Though each group had gathered at the rally around their respective banners, people dispersed into the crowds fairly soon after the march began. Franciscan students marched side by side with Anglicans for Life, Lutherans for Life, high school students from across the country, and men and women bearing testimony to the children they’d lost through abortion.

Several hours after the rally, the Supreme Court came into view, signaling that the end of the march had come. Franciscan University students met their buses by the National Museum of the American Indian, footsore but happy. Some would stay for the Students for Life of America Conference on Saturday at Catholic University of America’s campus.

On the ride home, students slept, watched movies, and discussed the march. “I like that the University has such an emphasis on the March for Life — enough to cancel a day of classes.” said Olivia Smithmier-Bohn, a freshman philosophy and theology major from Madison, Wisconsin.
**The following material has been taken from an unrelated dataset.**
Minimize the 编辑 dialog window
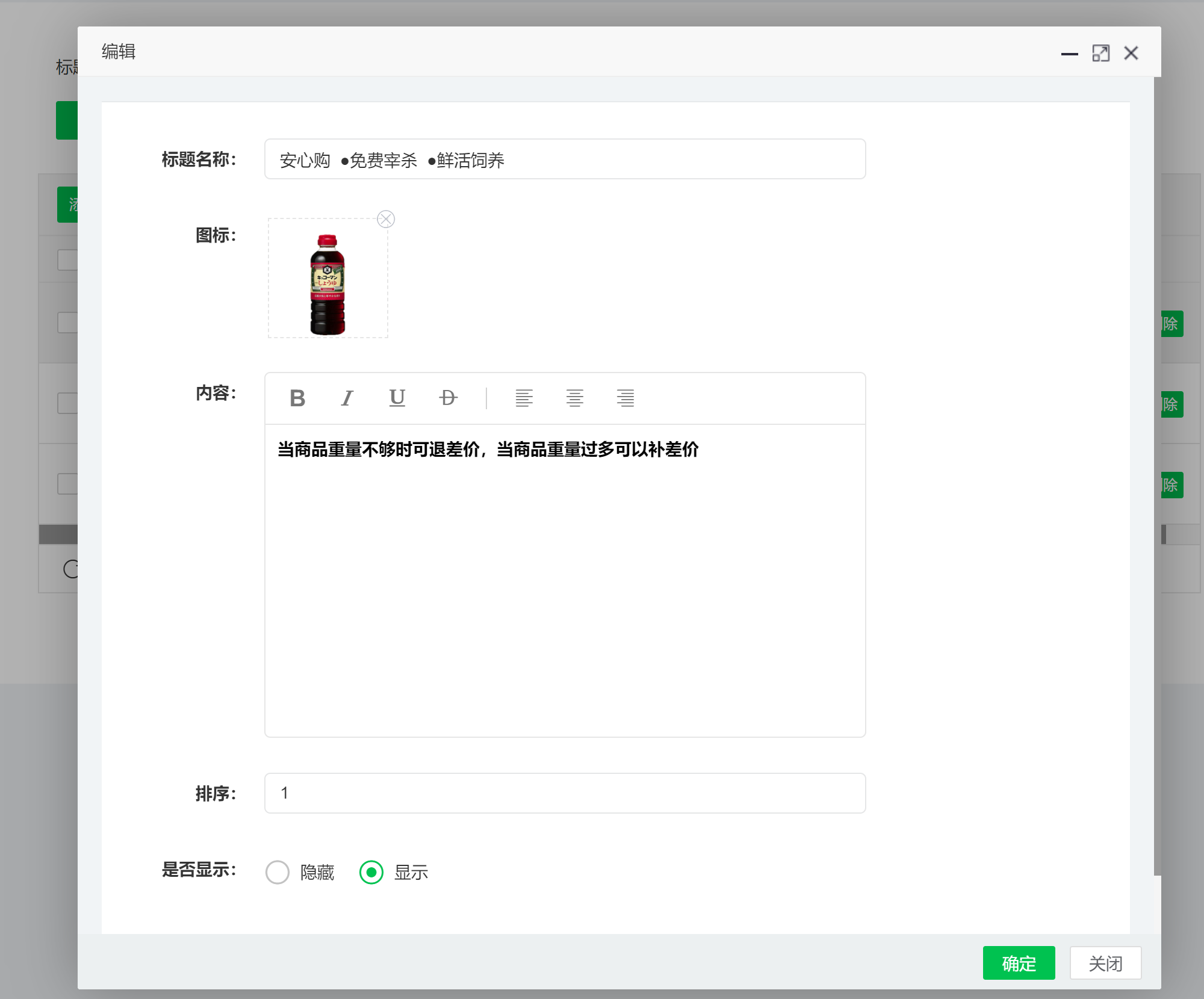The image size is (1204, 999). click(x=1069, y=53)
She gave several reasons for her involvement. “The pro-life cause has been very near and dear to my heart, both for its intrinsic value and because recently someone referred to me and another parishioner as two pro-life warriors. I said to myself, ‘I don’t deserve that compliment. I’ve done nothing.’ But that challenged me to do more, and so I’ve become progressively more involved.

“Another motivation for me to get involved — if the pro-abortionists had their way, I would not exist,” she said, holding her white cane. “I am a primary candidate for someone who should have been aborted for basically every reason you can think of.”